By Dan Hamilton
The BLS' Employment Situation report for June was released Friday. Non-farm jobs and the unemployment rate both grew slightly. Jobs grew by 18,000, which on a base of 131 million jobs, is essentially the same as our forecast of 21,000. The unemployment rate was 9.2 percent, essentially the same as our forecast of 9.15 percent.
There were revisions to April and May jobs numbers, April’s jobs increase was revised down by 15,000 (from 232 to 217 thousand) and May’s jobs increase was revised down by 24,000 (from 54,000 to 25,000).
The long-term unemployment situation remains horrible. 6 million persons have remained unemployed for 27 weeks or more. If this does not indicate a structural problem in the labor market, what does it indicate? The broad measure of the unemployment rate, (which includes underemployed and marginally attached to labor force), is just over sixteen percent!

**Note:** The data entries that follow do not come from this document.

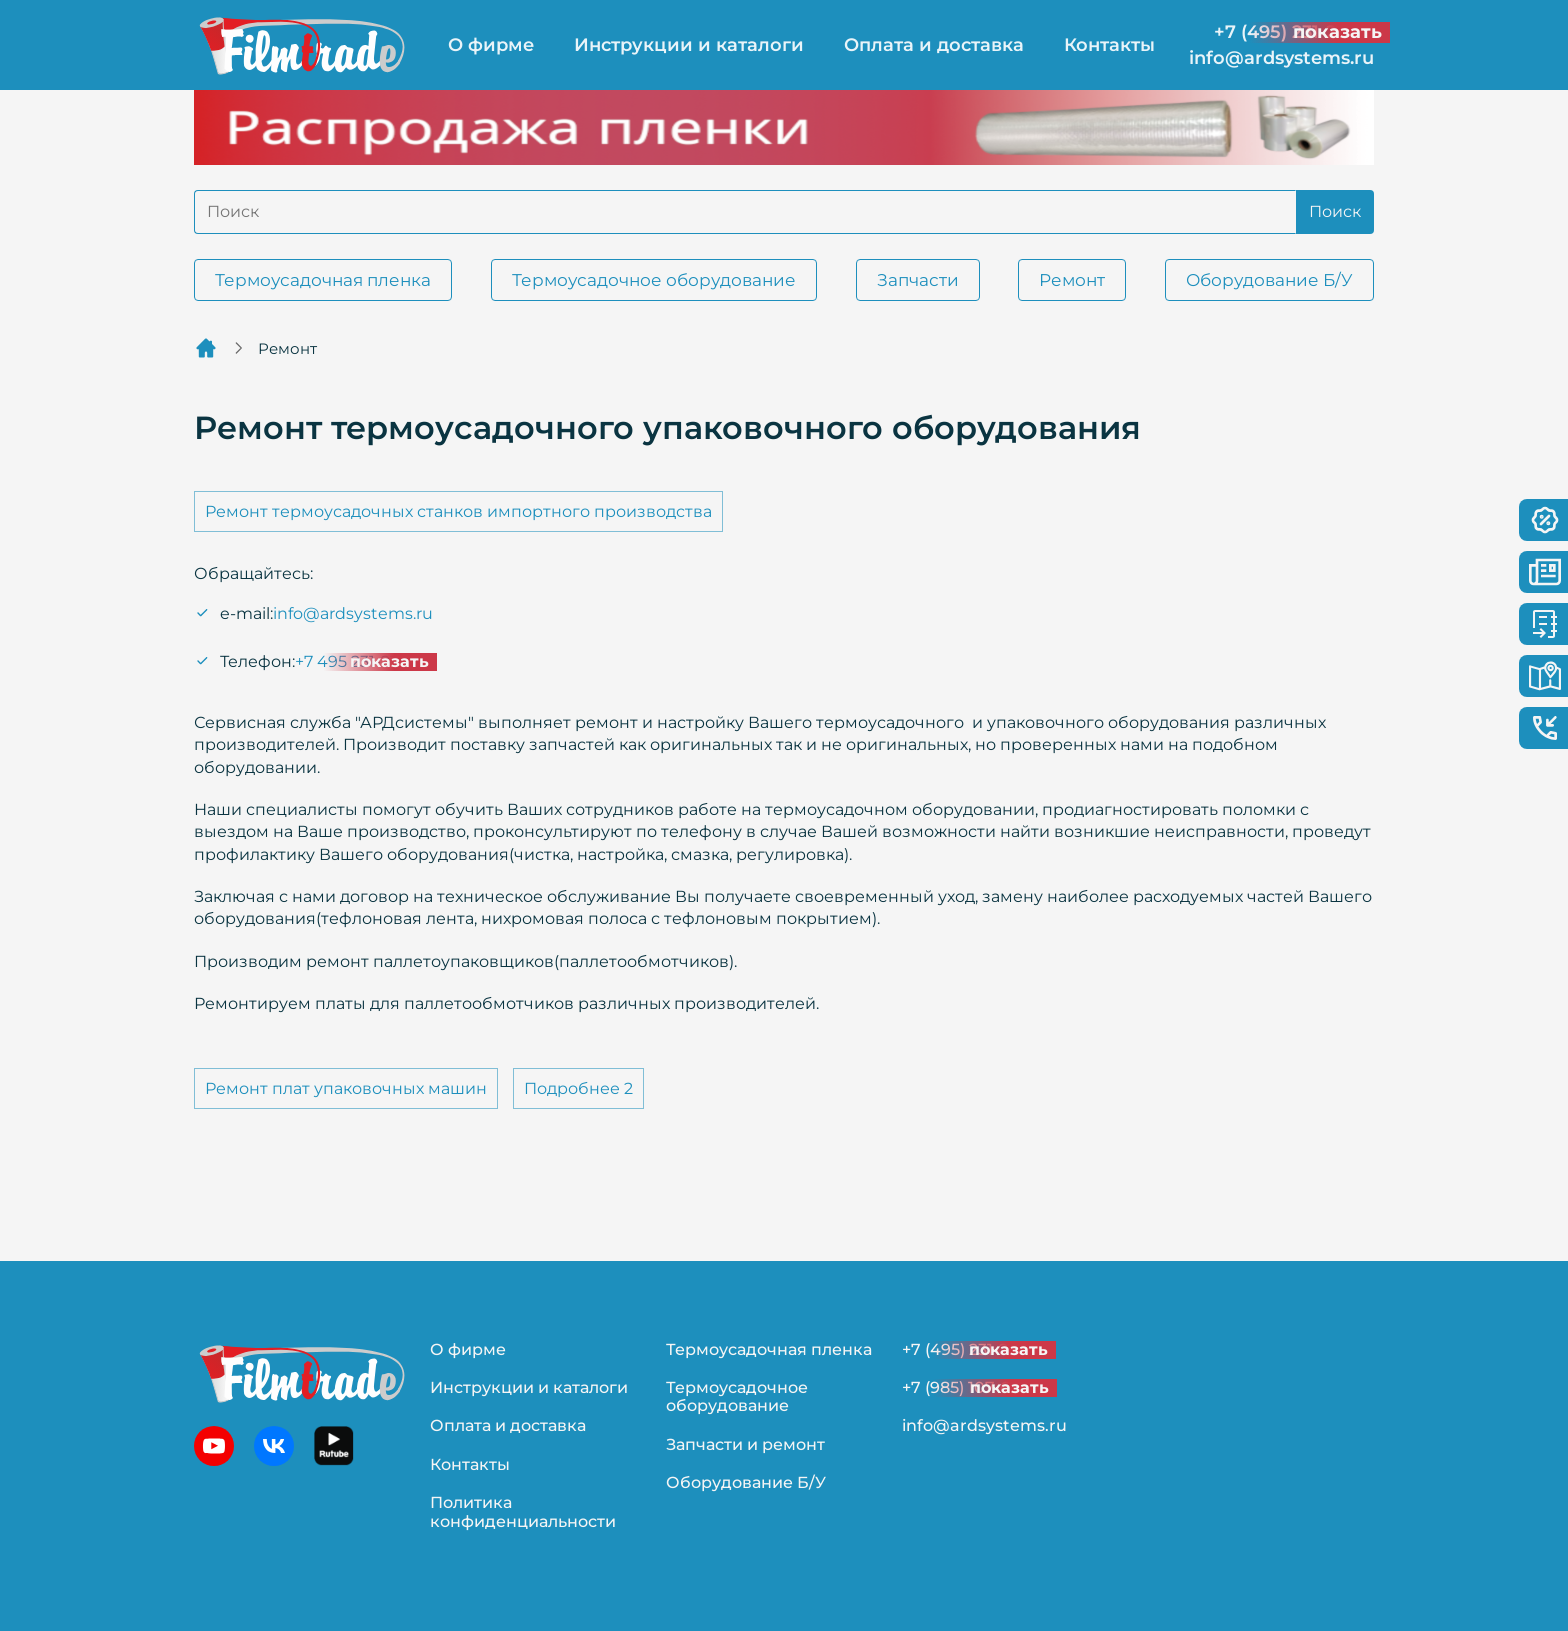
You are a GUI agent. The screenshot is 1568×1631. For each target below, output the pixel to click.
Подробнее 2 (578, 1088)
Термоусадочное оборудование (654, 280)
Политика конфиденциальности (523, 1511)
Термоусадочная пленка (323, 280)
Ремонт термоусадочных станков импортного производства (458, 511)
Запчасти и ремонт (745, 1444)
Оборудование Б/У (1269, 280)
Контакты (1109, 45)
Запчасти (918, 280)
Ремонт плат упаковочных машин (346, 1088)
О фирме (491, 45)
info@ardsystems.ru (1281, 58)
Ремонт (1072, 280)
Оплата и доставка (934, 45)
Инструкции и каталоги (689, 45)
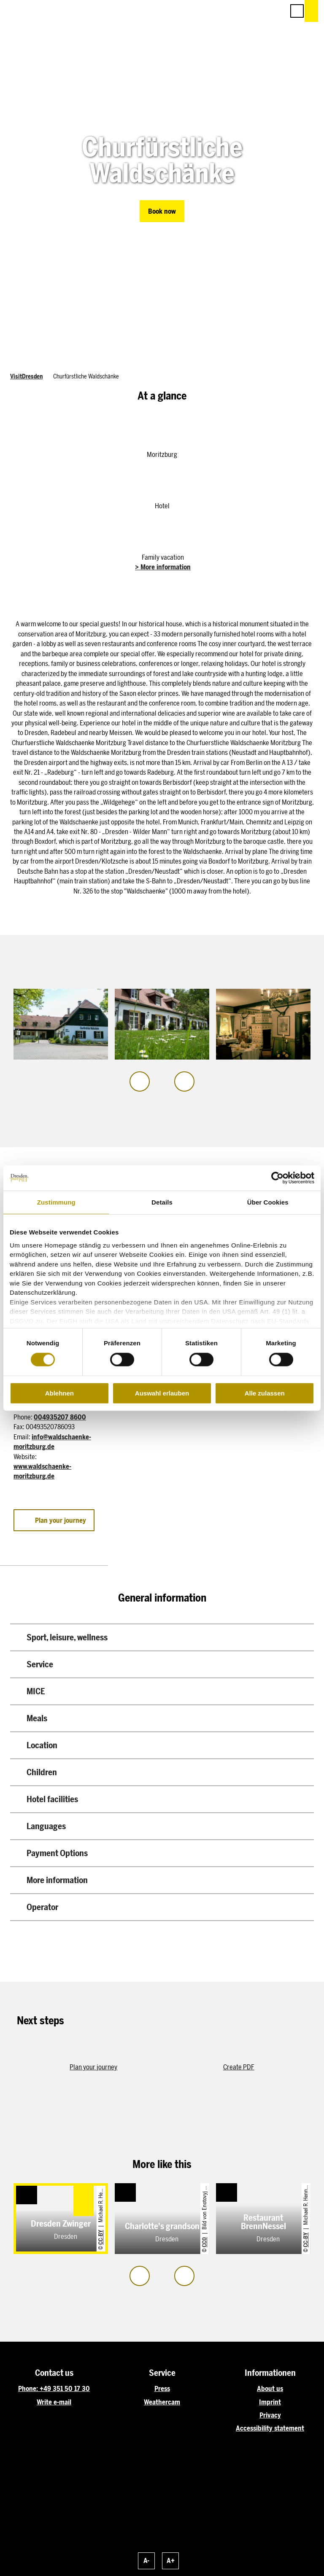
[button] (240, 11)
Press (162, 2389)
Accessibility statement (270, 2428)
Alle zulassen (265, 1393)
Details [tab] (162, 1202)
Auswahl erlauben (162, 1393)
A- (146, 2561)
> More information (163, 567)
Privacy (270, 2415)
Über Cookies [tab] (268, 1202)
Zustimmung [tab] (56, 1202)
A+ (171, 2561)
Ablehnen (59, 1393)
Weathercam (162, 2402)
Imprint (270, 2402)
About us (270, 2389)
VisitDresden (26, 376)
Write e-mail (54, 2402)
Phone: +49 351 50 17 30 (54, 2389)
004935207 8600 (60, 1417)
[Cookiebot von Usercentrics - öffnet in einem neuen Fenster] (277, 1178)
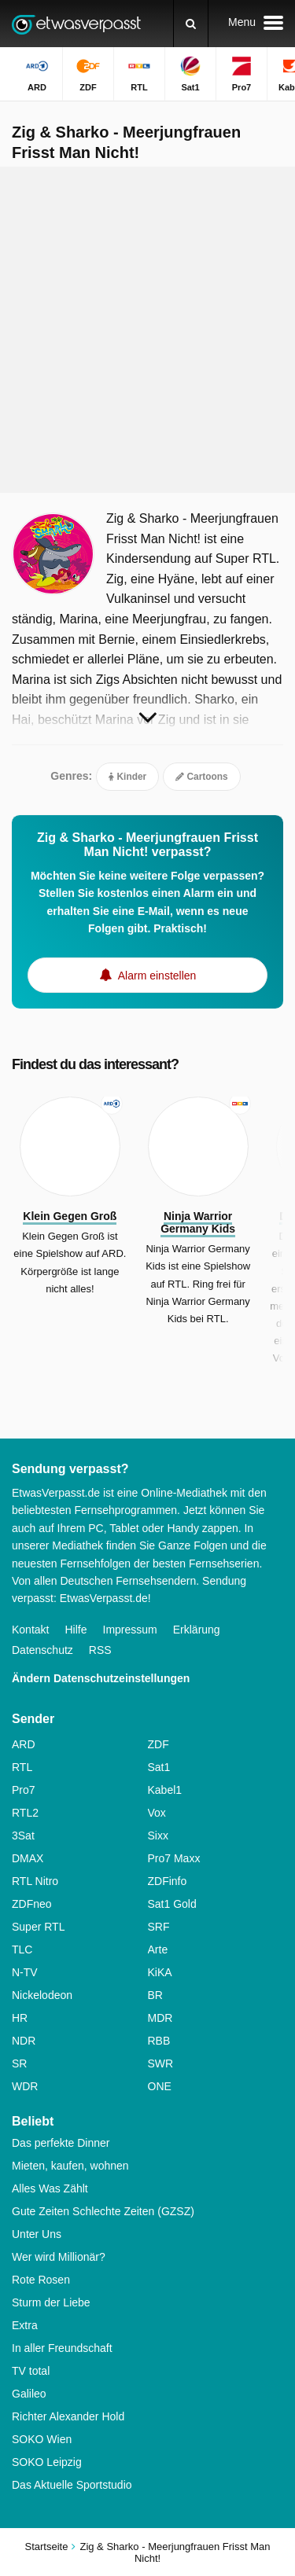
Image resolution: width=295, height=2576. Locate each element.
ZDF (158, 1744)
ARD (23, 1744)
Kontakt (30, 1629)
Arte (158, 1949)
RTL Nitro (35, 1881)
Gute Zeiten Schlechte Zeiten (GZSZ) (103, 2211)
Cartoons (201, 776)
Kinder (127, 776)
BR (155, 1995)
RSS (100, 1650)
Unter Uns (36, 2234)
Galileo (29, 2393)
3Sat (23, 1835)
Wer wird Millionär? (58, 2257)
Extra (25, 2325)
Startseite (46, 2546)
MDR (160, 2018)
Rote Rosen (41, 2279)
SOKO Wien (42, 2439)
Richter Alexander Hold (68, 2416)
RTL (22, 1767)
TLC (22, 1949)
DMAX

Private non-farm job growth has been less than 100 thousand per month, while public sector job losses have offset those gains, for two months in a row. I expect this pattern to continue. State and local governments cannot really hire because they must balance their budgets, or at least pretend to do so. The Federal government has come under lots of pressure to do something about their budget recently so they are not likely to boost hiring substantially in the near future.
This report obviously indicates a very weak job market. It is the second month in a row of essentially zero job growth and a rising unemployment rate. I am not bullish about the July’s report, which is due out Friday, August 5.